As for percentages, the energy industry, which falls to DBERR, is responsible for more than 37 per cent. of carbon emissions. Road transport alone, which falls to the Department for Transport, accounts for more than 21 per cent., and other industries, which presumably include aviation, shipping and others, account for almost 18 per cent. and fall partly to the DBERR and partly to DEFRA. Residential households produce 15 per cent., and the hon. Member for Cheltenham has said that agriculture, farming and waste management constitute the small amount for which DEFRA is responsible. I am not convinced by the Minister’s argument, although I welcome his assurances that he wants to give more certainty to households and businesses.
Mention has been made of the Department’s clout and responsibilities. My right hon. Friend the Member for Suffolk, Coastal referred to the Conservative party’s quality of life policy group and proposals for beefing up the Department, and I believe that his point was much more convincing. How does the Minister respond to that?
Clearly, the Prime Minister should be responsible for reporting to Parliament on the matters before us. Page 18 of the Government’s final impact assessment states:
“Overall costs can be minimised by setting the right policies in place to incentivise the most cost-effective methods of mitigation.”
Surely, that should be a role for the Prime Minister, not individual Secretaries of State—albeit through the Secretary of State with responsibility for the environment.

> **Exercise set**:
• 1. Arrange the saved entries as a Markdown table with the columns Row and Line, one row per line, from the first entry through the line containing "The image size is (908, 1316).", including both ends. Leave out blank lines and any pictures.
• 2. Pick up the parliamentary debate on carbon emissions and departmental responsibility at its last sentence, and continue it from there.

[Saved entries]
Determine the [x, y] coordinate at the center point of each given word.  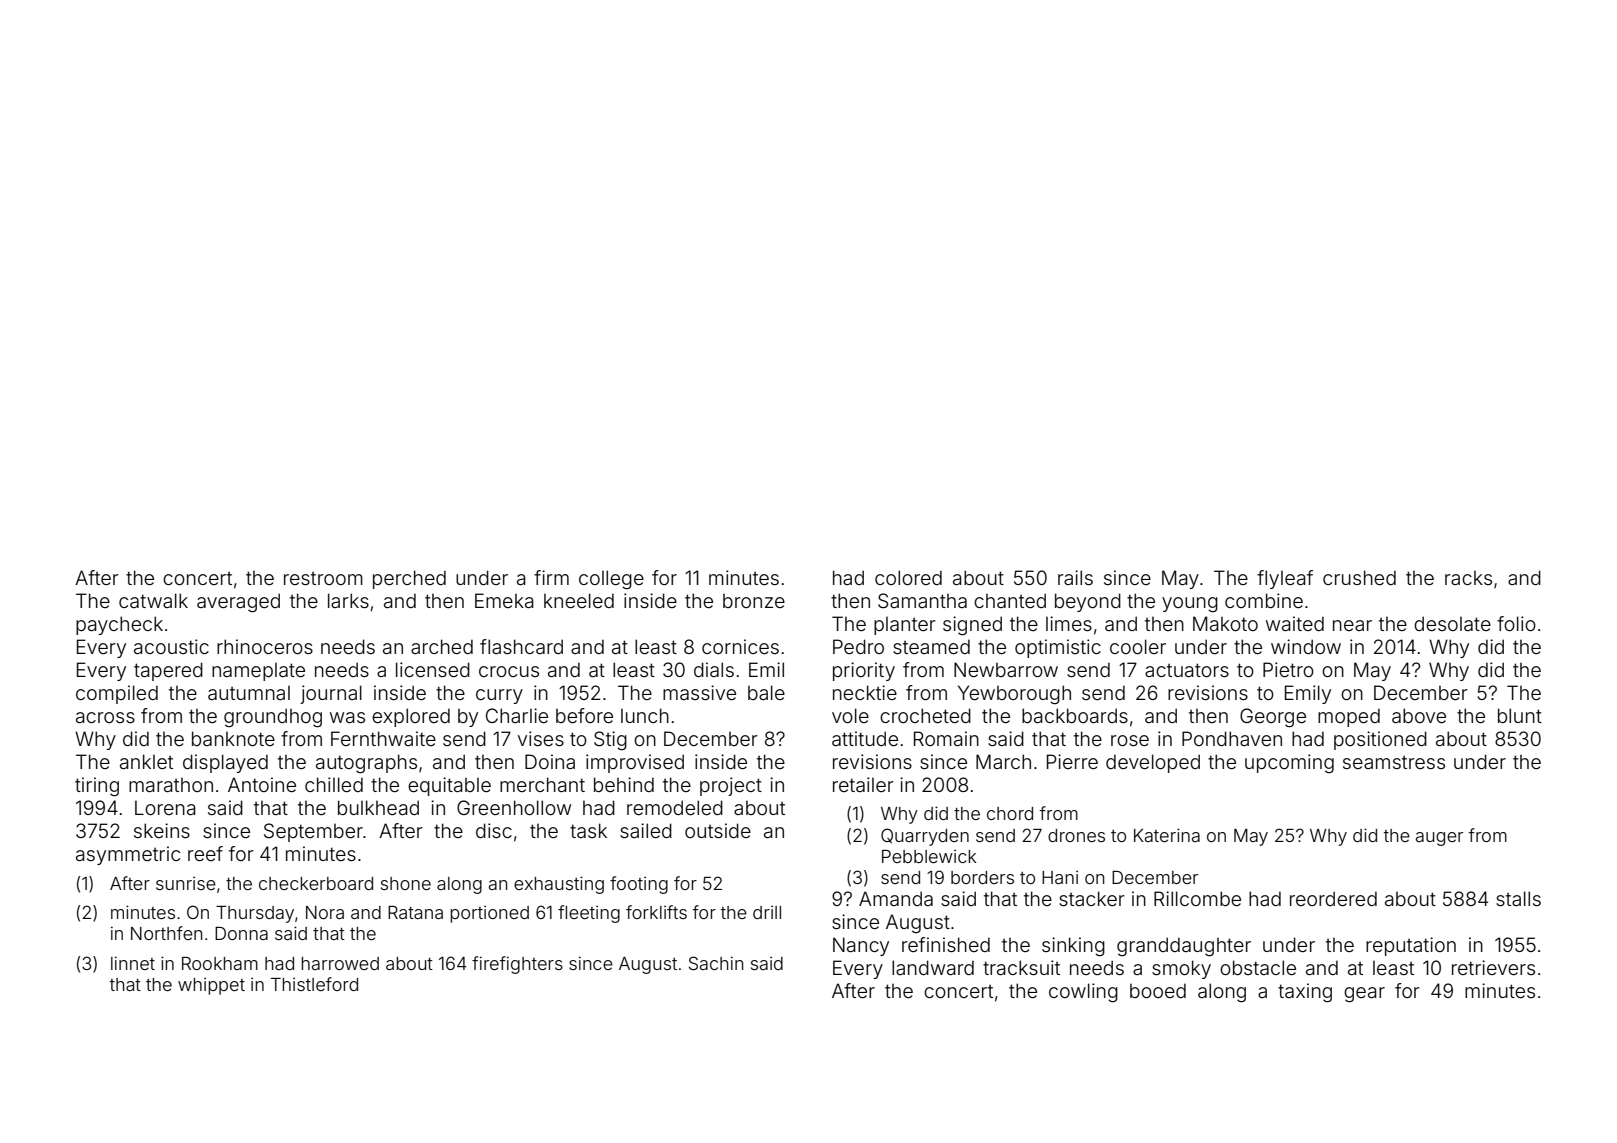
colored [908, 577]
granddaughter [1184, 947]
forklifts [656, 912]
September [313, 832]
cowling [1083, 993]
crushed [1359, 577]
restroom [323, 578]
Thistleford [314, 984]
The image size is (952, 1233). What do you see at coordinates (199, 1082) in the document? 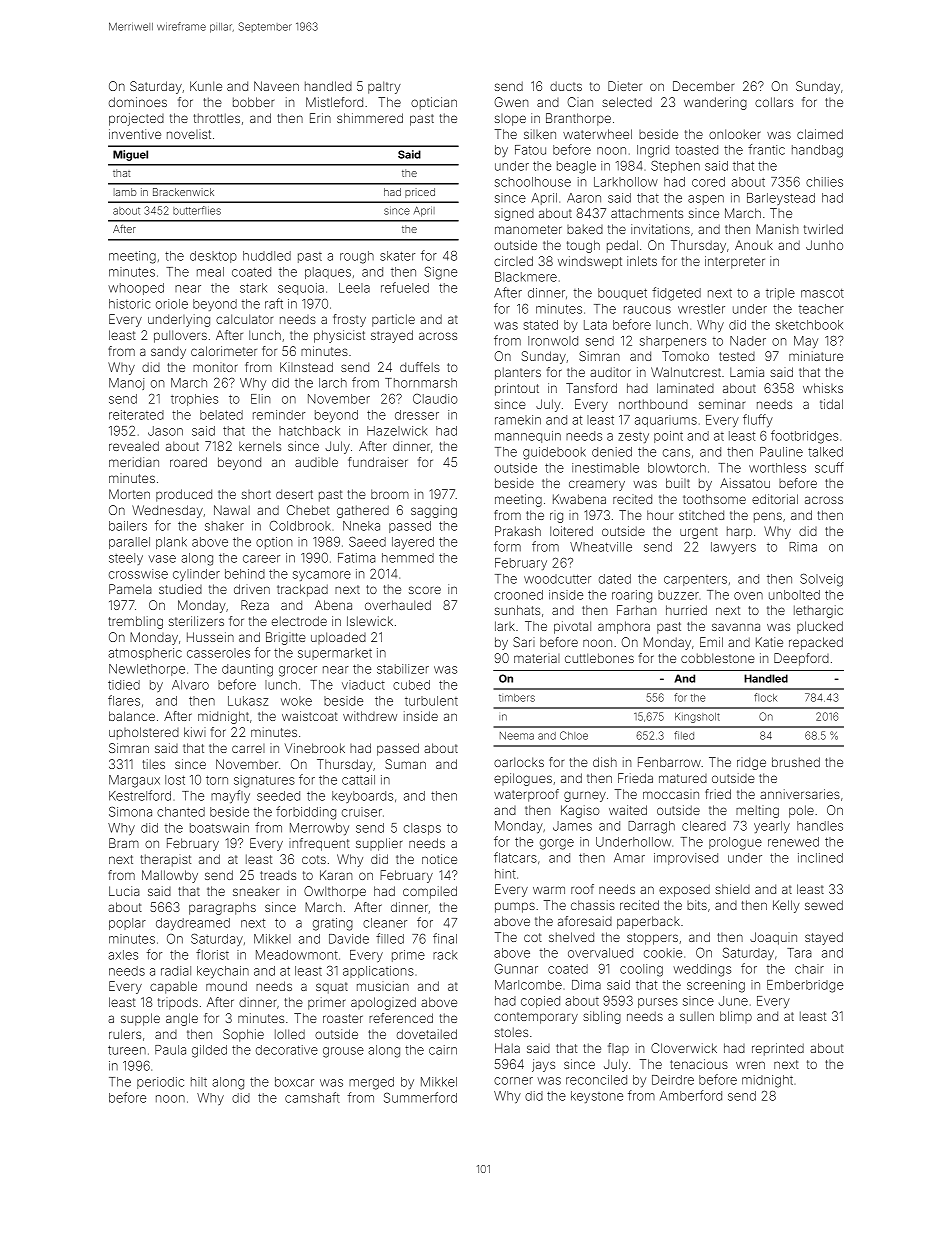
I see `hilt` at bounding box center [199, 1082].
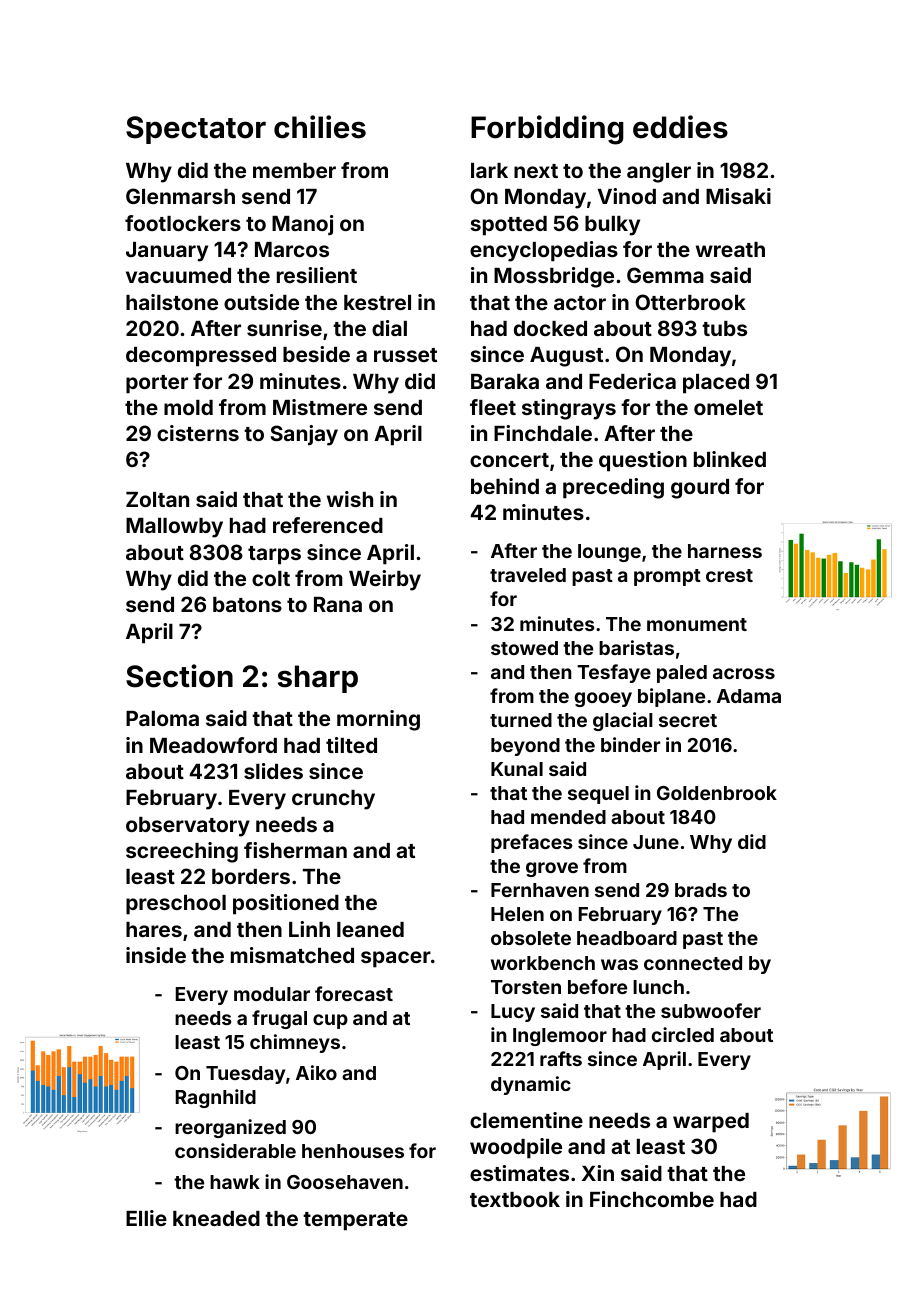 The image size is (908, 1316). Describe the element at coordinates (636, 647) in the screenshot. I see `baristas` at that location.
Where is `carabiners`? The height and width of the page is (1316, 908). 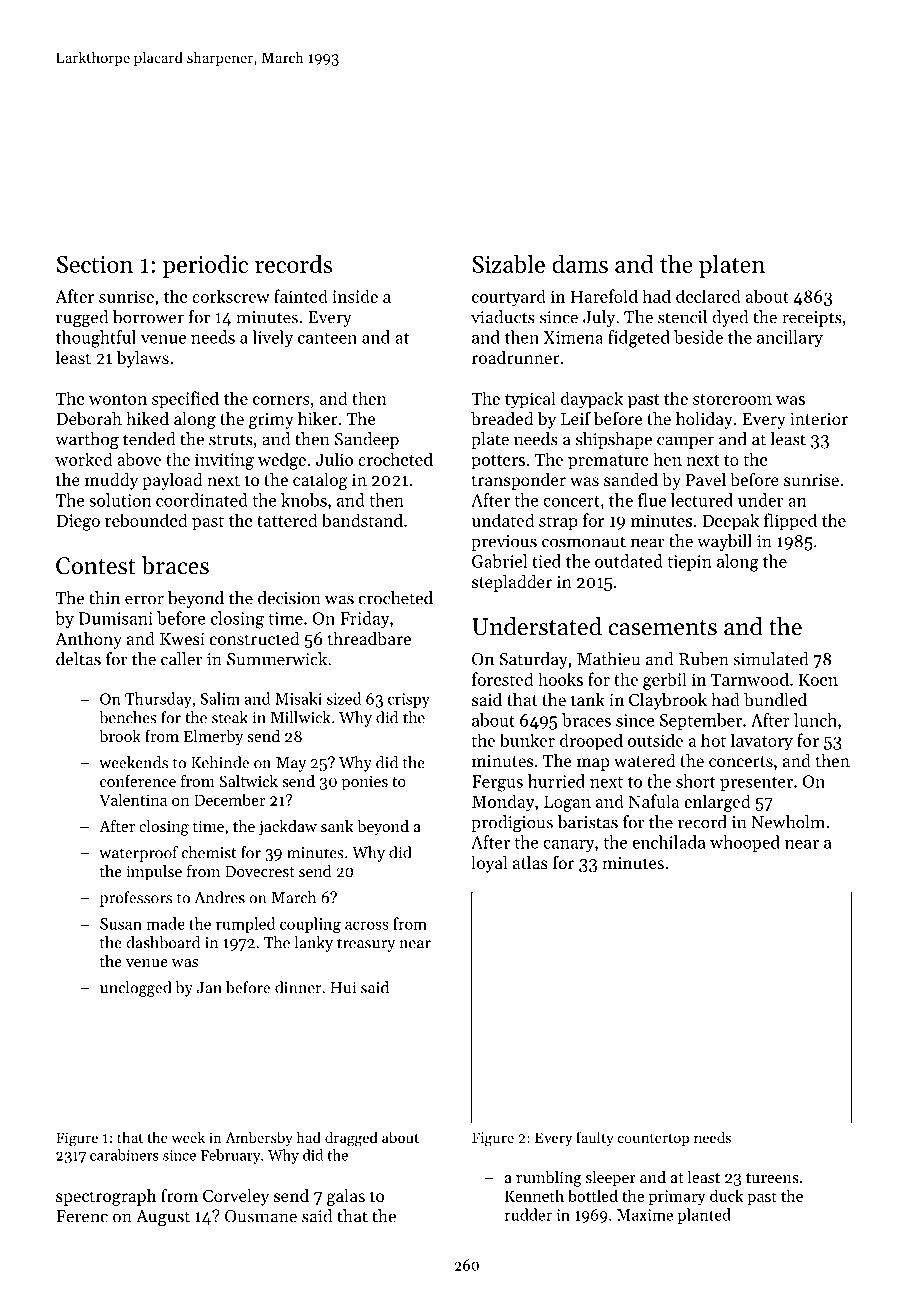 carabiners is located at coordinates (124, 1155).
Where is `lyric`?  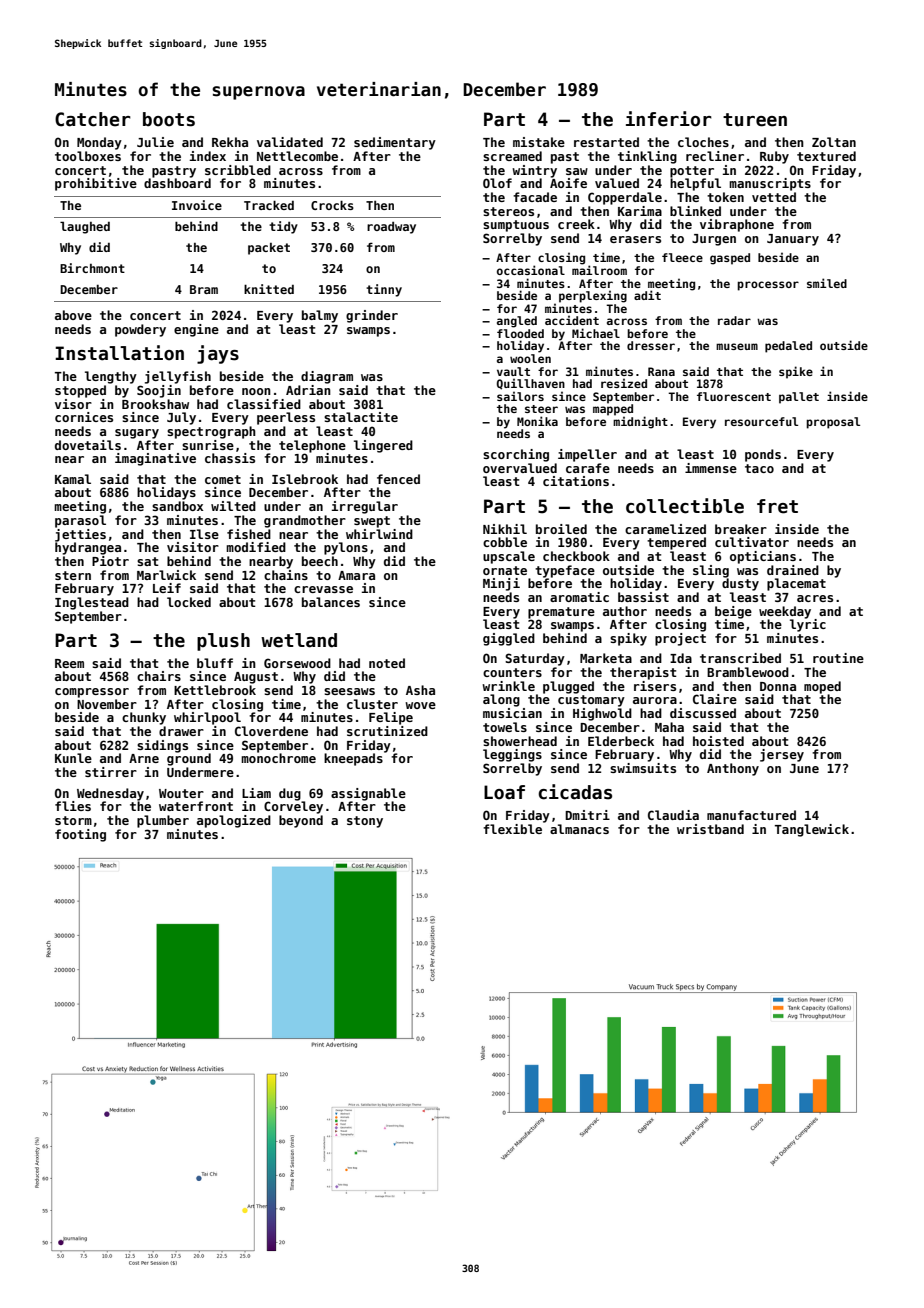 lyric is located at coordinates (808, 625).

> **Replies**:
• 1.
| Row | Line |
|---|---|
| 1 | Determine the [x, y] coordinate at the center point of each given word.   |
| 2 | colored [908, 577] |
| 3 | granddaughter [1184, 947] |
| 4 | forklifts [656, 912] |
| 5 | September [313, 832] |
| 6 | cowling [1083, 993] |
| 7 | crushed [1359, 577] |
| 8 | restroom [323, 578] |
| 9 | Thistleford [314, 984] |
| 10 | The image size is (952, 1233). What do you see at coordinates (199, 1082) in the document?  |
| 11 | I see `hilt` at bounding box center [199, 1082]. |
| 12 |  The image size is (908, 1316). Describe the element at coordinates (636, 647) in the screenshot. I see `baristas` at that location. |

• 2.
Paragraph 2.3.10 on page 19 of the impact assessment states:
“The choice of policy instrument is also likely to have a significant distributional effect: regulation, market mechanisms or fiscal measures will have divergent distributional impacts.”
That assessment goes on to argue that businesses and households are looking for continuity and determination in the Government’s policy from the outset. However, in moving the amendment, I did not hear from the Minister why he believes that a Secretary of State is better placed to fulfil that responsibility. Under the Intelligence Services Act 1994, which was passed by a Conservative Government, the Prime Minister has duties similar to those before us today and must report on national security. The hon. Member for Cheltenham gave a similar example, but there are also less obscure ones. For example, let us bear in mind that a previous chief scientific adviser has said that climate change is the greatest threat facing this country.
On Second Reading, my hon. Friend the Member for East Surrey (Mr. Ainsworth) stated:
“The real test of the Bill will be whether it changes the mindset in Whitehall and Westminster to ensure that respect for the environment truly finds a place at the heart of policy making and Government practice.”—[Official Report, 9 June 2008; Vol. 477, c. 56.]
We believe that DEFRA is already collapsing under the weight of its responsibilities for flooding, farming, food, nuclear waste, water supply, fishing, coastal erosion and biodiversity. It has enough on its plate without being asked to do this as well. We are not trying to give the Prime Minister a vast number of new tasks.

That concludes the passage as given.